With about 1,200 people attending Adobe’s 2015 Digital Marketing Symposium, I’m excited to say that I was a part of the largest marketing conference in Southeast Asia. Besides the hype of big brand names and key marketing leaders sharing their journey and advancements in digital marketing and the cool tech to take away (of course the freebies), I was very excited about the ‘Sneaks’ component because of its significance to Adobe’s innovations in keeping up with the demands of today’s marketing and technology.
But what really caught my eye and got me excited was the Mobile Reality Sneak in which Adobe’s engineers showcased beacon technology. They showed the Bluetooth-powered beacons working in a physical store, providing an enhanced shopping experience for consumers. It encompasses store mapping, personalisation marketing, connectivity to its digital store etc… Opening a world of better in-store analysis of customers, which is basically the future of retailing.
This got me thinking about why there hasn’t been such a technology or infrastructure in place until this point in time?
The future today.
We live in a world that is largely immersed in technology. Whether or not we are in with the move, it is undeniably changing how we think, what we do and the way we consume. Today’s tech allows for businesses like Uber, the world’s largest taxi company to own no vehicles, and Alibaba, the most valuable retailer to be inventory-less and of course, Airbnb, the largest accommodation provider to own no real estate, and be successful.
And with the ‘Internet of Things’ comes globalisation. Markets have become more accessible from around the globe and information is quickly and readily available. If they want to survive businesses have to adapt. This means moving onto a space that thrives on customer experiences and personalisation. It’s a space that’s uniquely millennial, so consumer and service provider benefit programs appeal to them through rewards for using the platforms and for their contributions through inbound marketing.

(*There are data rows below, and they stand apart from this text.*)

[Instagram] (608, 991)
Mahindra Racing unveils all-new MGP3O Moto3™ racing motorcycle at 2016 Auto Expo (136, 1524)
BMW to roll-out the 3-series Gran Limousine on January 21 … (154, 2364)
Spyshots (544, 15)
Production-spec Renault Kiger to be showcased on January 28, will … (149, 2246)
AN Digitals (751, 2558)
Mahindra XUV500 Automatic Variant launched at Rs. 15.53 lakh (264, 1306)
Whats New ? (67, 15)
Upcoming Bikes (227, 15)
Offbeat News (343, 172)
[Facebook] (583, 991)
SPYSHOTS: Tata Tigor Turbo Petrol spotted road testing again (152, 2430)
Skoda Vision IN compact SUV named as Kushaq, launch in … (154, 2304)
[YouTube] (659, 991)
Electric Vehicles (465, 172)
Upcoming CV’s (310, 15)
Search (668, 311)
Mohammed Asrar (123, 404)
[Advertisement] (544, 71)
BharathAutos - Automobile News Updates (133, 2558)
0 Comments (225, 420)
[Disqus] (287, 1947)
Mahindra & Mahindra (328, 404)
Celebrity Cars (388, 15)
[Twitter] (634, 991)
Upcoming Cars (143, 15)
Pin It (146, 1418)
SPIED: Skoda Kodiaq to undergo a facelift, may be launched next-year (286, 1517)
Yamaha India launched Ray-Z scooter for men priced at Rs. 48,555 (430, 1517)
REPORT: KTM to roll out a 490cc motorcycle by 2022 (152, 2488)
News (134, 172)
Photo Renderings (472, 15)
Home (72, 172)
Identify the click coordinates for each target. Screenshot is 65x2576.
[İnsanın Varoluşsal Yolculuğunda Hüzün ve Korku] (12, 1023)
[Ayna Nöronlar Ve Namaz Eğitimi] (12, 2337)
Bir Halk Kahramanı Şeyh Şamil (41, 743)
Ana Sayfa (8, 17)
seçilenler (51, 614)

Here are the 2 technologies most talked about at the Symposium, which I believe are not to be overlooked:
1. Trending mobile technology
Unless you’ve not been out for a while, you’d be aware that the entire world is adopting smart devices. Rapidly. Statistics show the growth in mobile use now out does desktop users. And with even bolder predictions of the desktop computer being obsolete in 2 years, the mobile market is definitely not a sector you would want to leave out of your marketing radar. What’s more, with the emerging mobile tech and wearables being introduced and especially the push from heavyweight market influencer, Apple, we’re only going to have an influx of digital connectivity in this area.
2. Beacon technology
There is already a mature and developed Beacon technology on the market. With Roximity hardware costing as low as $10USD per unit, powering battery life of up 15 months to 5 years, and most importantly, providing a range of up to 60 meters or 200 feet, it can be easily deployed and setup inspires in less than a week.
And even if there’s a deterrent to invest in beacon hardware, a used or unused Apple iOS device can instantly be transformed into a beacon by installing an app to start broadcasting.
Putting everything together
The trick to this madness is to not reinvent the wheel. But to embrace what technology brings and incorporate it into the processes or gaps that help streamline today’s modern consumer. With the decline of the brick and mortar revenue, it’s only inevitable to run an arms race, in this case, capitalising on what the digital space and tech have to offer.
Starwood hotel is a perfect example of a physical real estate space that not only streamlined the whole customer experience, from online bookings to the direct keyless room access through as app, it can only progress from here.
And it only seems natural that the progression of things in the physical retail industry would be to introduce digital reality by incorporating the web space and physical space with the mobile tech space. But the question is ‘who’s willing to be the first to market leader in Australia?‘ And unfortunately, it seems the Australian retail industry is lagging behind.
We have the technology, we have the analytic and because of that businesses like Uber, Airbnb and Alibaba have identified that gap that consumers are wanting, so are retailers missing out on the full creative potential of what technology can bring? We’re living in exciting times!